## 本文抜粋
◆ ◆ ◆ ◆

続いて、碧梧桐に呼びに行った後帰ってきた虚子が続いて書いています。
「碧梧桐を呼び起して帰り見れば陸翁枕頭に在り。母君、妹君、鷹見令閨、子規をうち囲みて坐す。
○本日医師来診の模様にては未だ今明日に迫りたる事とは覚えず、誰も斯く俄(にわか)に変事あらんとは思いよらざりし事とて、兼ねて覚悟の事ながらもうち騒ぎなげく。
○碧梧桐来る。本日校正の帰路、非常に遅くなり且つ医師の話になお四五日は大丈夫のよう申し居りし故、今夜病床に侍せず、甚だ残念なりとて悔やむ。」
そして、子規が亡くなったことを最初に気づいた母八重の話が次のように書かれていますが、子規は付き添いの母も気が付かないうちに息を引き取っていたようです。
「○母君の話に、蚊帳の外に在りて時々中を覗き見たるに別に異常なし。ただ余り静かなるままふと手を握り見たるに冷たきに驚き、額をおさえ見たれば同じくやや微温を感ずるばかりなりしに始めてうち驚きたるなりと。 (後略)」
子規の葬式は、9月21日に行われました。ドラマで子規の葬列に遭遇した秋山真之が棺を拝礼する場面がありましたが、これは事実のようです。

◆ ◆ ◆ ◆

## 提示記録

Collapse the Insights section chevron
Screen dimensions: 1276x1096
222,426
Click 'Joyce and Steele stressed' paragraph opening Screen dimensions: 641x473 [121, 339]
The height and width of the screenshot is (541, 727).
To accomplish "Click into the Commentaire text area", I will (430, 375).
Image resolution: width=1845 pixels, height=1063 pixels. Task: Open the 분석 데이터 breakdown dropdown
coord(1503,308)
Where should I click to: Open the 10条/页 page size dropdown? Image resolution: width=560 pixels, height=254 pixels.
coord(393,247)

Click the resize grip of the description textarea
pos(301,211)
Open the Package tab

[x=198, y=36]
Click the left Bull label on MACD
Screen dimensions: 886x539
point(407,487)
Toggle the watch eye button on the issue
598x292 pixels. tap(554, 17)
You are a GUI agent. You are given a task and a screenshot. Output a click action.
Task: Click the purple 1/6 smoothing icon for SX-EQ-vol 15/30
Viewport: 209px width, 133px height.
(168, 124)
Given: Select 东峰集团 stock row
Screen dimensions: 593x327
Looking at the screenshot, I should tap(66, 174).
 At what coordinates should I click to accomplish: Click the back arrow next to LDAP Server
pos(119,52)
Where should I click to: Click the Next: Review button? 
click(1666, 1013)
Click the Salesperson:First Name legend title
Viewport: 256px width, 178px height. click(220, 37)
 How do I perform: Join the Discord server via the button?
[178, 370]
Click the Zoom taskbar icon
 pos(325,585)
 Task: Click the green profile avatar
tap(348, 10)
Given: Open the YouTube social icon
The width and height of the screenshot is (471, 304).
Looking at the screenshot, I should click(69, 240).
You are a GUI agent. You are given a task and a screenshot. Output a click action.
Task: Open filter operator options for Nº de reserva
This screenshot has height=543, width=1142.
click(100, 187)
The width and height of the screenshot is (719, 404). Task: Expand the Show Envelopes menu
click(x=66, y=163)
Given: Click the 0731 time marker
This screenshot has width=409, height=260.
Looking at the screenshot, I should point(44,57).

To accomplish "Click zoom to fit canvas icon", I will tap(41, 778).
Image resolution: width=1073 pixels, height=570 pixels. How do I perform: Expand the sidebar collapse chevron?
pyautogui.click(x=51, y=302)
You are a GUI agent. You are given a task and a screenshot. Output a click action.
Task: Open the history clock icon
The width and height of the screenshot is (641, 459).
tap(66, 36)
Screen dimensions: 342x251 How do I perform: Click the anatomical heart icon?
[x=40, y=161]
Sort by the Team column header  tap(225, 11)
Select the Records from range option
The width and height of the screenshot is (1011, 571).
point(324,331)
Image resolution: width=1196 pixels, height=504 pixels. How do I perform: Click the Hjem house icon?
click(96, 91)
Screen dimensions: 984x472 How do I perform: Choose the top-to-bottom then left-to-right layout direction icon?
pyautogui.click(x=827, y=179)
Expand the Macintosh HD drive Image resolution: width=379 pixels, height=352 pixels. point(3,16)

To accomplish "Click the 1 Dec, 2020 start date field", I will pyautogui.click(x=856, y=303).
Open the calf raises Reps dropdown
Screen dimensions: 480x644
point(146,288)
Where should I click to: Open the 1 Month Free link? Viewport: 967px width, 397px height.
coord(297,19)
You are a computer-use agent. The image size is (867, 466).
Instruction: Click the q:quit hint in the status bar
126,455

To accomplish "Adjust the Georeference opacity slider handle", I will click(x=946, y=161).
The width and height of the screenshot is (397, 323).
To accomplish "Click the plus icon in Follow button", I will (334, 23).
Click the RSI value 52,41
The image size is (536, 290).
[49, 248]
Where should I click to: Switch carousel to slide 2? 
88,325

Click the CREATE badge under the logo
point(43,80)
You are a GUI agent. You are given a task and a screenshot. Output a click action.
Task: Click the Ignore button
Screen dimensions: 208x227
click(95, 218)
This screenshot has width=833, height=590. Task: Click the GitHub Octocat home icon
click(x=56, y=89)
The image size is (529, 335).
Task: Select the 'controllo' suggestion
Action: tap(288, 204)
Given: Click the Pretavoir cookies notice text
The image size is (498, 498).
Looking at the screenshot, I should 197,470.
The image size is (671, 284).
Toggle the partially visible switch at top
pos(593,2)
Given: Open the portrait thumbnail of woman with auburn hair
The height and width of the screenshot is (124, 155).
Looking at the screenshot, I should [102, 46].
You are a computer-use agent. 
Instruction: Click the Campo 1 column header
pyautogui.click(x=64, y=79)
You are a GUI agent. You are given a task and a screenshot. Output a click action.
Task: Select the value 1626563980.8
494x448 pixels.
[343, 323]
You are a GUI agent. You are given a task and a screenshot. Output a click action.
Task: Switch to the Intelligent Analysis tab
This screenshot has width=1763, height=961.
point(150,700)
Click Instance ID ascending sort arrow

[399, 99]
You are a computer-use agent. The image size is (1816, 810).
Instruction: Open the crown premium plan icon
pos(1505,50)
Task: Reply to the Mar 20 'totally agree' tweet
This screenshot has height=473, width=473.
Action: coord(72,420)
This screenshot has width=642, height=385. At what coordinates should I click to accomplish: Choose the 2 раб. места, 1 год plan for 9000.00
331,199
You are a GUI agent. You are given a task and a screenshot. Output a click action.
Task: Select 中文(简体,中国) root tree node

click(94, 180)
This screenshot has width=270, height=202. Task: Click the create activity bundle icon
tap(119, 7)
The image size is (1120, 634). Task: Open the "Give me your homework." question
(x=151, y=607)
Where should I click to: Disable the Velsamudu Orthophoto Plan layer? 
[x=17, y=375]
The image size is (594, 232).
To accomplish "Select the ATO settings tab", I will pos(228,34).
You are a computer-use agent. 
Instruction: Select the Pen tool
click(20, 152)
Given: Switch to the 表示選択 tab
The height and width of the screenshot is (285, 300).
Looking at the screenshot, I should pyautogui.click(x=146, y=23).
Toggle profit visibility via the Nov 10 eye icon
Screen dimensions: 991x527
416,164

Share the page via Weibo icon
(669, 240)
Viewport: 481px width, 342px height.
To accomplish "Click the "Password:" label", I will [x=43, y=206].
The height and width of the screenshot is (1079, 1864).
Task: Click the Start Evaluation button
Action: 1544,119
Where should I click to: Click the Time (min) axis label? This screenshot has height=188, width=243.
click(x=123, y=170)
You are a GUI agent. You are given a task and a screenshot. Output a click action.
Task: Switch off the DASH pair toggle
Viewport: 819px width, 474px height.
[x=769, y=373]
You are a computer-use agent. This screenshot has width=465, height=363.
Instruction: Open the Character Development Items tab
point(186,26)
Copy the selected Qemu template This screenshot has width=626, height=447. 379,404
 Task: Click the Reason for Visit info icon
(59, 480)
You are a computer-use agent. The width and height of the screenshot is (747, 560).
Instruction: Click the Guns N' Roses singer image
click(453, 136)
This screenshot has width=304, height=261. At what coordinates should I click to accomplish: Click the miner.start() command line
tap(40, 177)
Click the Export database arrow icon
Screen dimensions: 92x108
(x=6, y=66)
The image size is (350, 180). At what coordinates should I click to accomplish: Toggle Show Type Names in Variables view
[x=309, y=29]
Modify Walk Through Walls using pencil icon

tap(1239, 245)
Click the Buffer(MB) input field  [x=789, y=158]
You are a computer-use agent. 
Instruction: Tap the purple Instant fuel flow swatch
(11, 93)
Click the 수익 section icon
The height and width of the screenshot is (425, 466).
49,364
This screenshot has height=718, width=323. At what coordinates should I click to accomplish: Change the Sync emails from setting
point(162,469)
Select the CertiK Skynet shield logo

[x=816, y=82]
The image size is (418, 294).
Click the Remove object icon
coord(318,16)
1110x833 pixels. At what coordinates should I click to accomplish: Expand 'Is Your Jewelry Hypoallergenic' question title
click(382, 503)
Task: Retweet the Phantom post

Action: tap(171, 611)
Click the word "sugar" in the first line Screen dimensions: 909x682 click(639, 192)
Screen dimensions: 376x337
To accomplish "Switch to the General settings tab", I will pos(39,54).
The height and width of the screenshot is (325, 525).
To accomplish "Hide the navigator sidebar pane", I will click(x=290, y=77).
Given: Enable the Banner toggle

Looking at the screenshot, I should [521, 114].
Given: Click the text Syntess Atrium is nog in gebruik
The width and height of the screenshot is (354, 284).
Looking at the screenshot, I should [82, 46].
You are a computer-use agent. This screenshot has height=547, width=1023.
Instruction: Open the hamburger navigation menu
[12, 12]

◆ ◆ ◆ ◆

## 課題要件
A. 子規の臨終に関する本文について、「続いて、碧梧桐に呼びに行った後帰ってきた虚子が続いて書いています。」で始まり「息を引き取っていたようです。」に至るまでの部分を正確に書き写してください。
B. 記録の中から、「The image size is (1120, 634).」を含む行に始まり「[x=769, y=373]」を含む行に至るまでを、両端の行も含めて一字一句違えずに再現してください。

## 解答一覧
A.
続いて、碧梧桐に呼びに行った後帰ってきた虚子が続いて書いています。
「碧梧桐を呼び起して帰り見れば陸翁枕頭に在り。母君、妹君、鷹見令閨、子規をうち囲みて坐す。
○本日医師来診の模様にては未だ今明日に迫りたる事とは覚えず、誰も斯く俄(にわか)に変事あらんとは思いよらざりし事とて、兼ねて覚悟の事ながらもうち騒ぎなげく。
○碧梧桐来る。本日校正の帰路、非常に遅くなり且つ医師の話になお四五日は大丈夫のよう申し居りし故、今夜病床に侍せず、甚だ残念なりとて悔やむ。」
そして、子規が亡くなったことを最初に気づいた母八重の話が次のように書かれていますが、子規は付き添いの母も気が付かないうちに息を引き取っていたようです。

B.
The image size is (1120, 634). Task: Open the "Give me your homework." question
(x=151, y=607)
Where should I click to: Disable the Velsamudu Orthophoto Plan layer? 
[x=17, y=375]
The image size is (594, 232).
To accomplish "Select the ATO settings tab", I will pos(228,34).
You are a computer-use agent. 
Instruction: Select the Pen tool
click(20, 152)
Given: Switch to the 表示選択 tab
The height and width of the screenshot is (285, 300).
Looking at the screenshot, I should pyautogui.click(x=146, y=23).
Toggle profit visibility via the Nov 10 eye icon
Screen dimensions: 991x527
416,164

Share the page via Weibo icon
(669, 240)
Viewport: 481px width, 342px height.
To accomplish "Click the "Password:" label", I will [x=43, y=206].
The height and width of the screenshot is (1079, 1864).
Task: Click the Start Evaluation button
Action: 1544,119
Where should I click to: Click the Time (min) axis label? This screenshot has height=188, width=243.
click(x=123, y=170)
You are a GUI agent. You are given a task and a screenshot. Output a click action.
Task: Switch off the DASH pair toggle
Viewport: 819px width, 474px height.
[x=769, y=373]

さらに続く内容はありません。